Customer Service: Professional Care
Your data center’s employees should serve as your eyes and ears to your equipment—and your hands, if need be.
Imagine that you’re out on New Year’s Eve, counting down the minutes to the New Year with close friends and family. You check on your equipment online and notice that your servers appear to be overheating, and your data center is across town almost 45 minutes away. You need answers now, and you don’t want to disappoint your wife and be away working when the clock strikes midnight.
This is where your data center should come in. A knowledgeable staff should available 24/7/365 to help you in situations just like these. A network operations center should be monitoring systems to mitigate any potential problems and to enact preventative maintenance. By making a quick call, staff should be able to discuss, address and remedy the issue over the phone.
Whether it is a call to help solve a problem, being an extra set of hands when needed, or answering your questions when you need assistance, data center staff should support you. Don’t be afraid to demand more in this area, and ask the tough questions when interviewing potential data centers.
Security: Assurance My Information Is Safe
Believe it or not, in Denmark, thieves cut a hole through a data center wall and walked off with several networking cards. The motivation of the theft was unknown.
This example brings several questions to mind. How did thieves cut through a wall? How did they get in and out undetected? Why wasn’t security staff aware? What was stolen and how did that hurt the customer? This example is extreme and unusual, but it is also true. Client information is valuable and sensitive, and security is an important component of your data center partnership.
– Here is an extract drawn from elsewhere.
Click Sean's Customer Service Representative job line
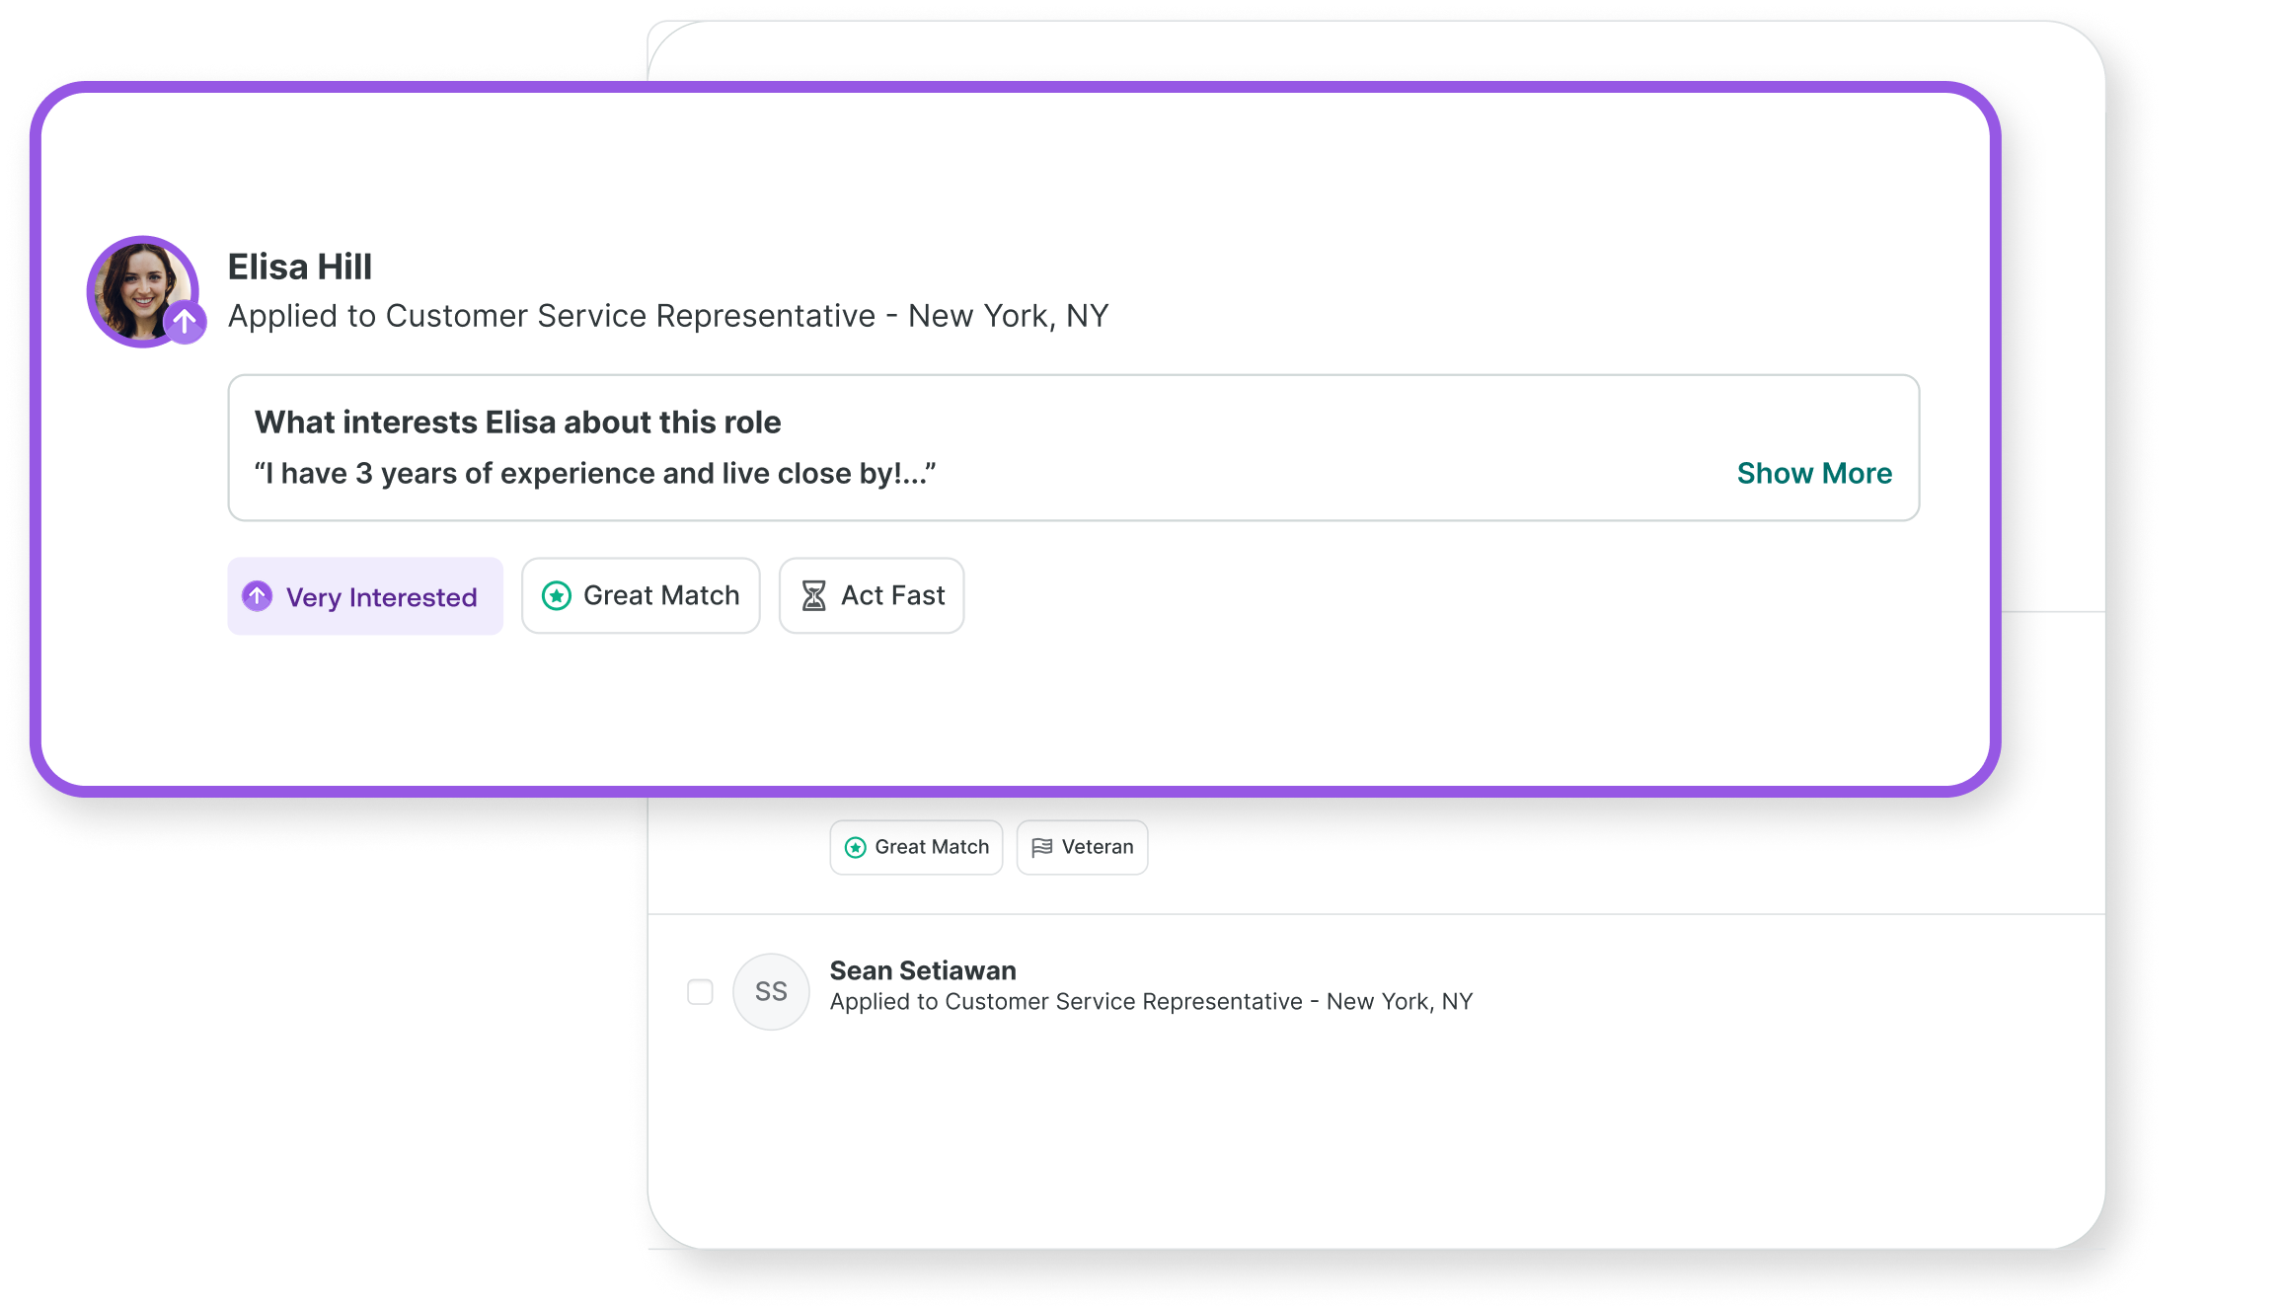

Security should be multilayered and require multiple points of two-factor authentication along with biometric scanning at every colocation-room door. All parties entering and exiting the building should be documented. Cameras should monitor the data center and serve as an additional security measure. And most of all, a robust and well-trained security staff should be on hand to ensure the safety of client assets.
Be a Partner, Not a Competitor
Data center clients also include businesses that provide managed cloud and IT services. Many data centers may also provide these services and bundle them into contracts, forcing clients to compete with their data center or pay more for services they don’t need. Although the bundles are great for clients who need them, they can be a sore point for customers who don’t.
Data centers receiving your colocation business should be flexible and tailor the contract to your company needs without conflict. If they won’t compromise in this area, move on.
Some data centers don’t force bundled services and rather just stick to colocation. In this sense, a data center that doesn’t compete with clients can make things easier and also offer a business opportunity for clients.
Transparency: Proof of SLA
A data center is only as good as its service-level agreements (SLAs), which should center around processes, technology and people. But an SLA isn’t worth anything if a data center can’t prove whether it is fulfilling that agreement. All SLAs should have a firm unit of measurement to ensure adherence. Be sure to read the fine print. Are maintenance windows taken into account when determining uptime?
One way to provide complete transparency regarding equipment status and uptime is to allow real-time visibility into your data center environment. Given that no one can be present all day to monitor their equipment on site, the only feasible answer is to provide an online login that feeds into the data center infrastructure management and provides critical information.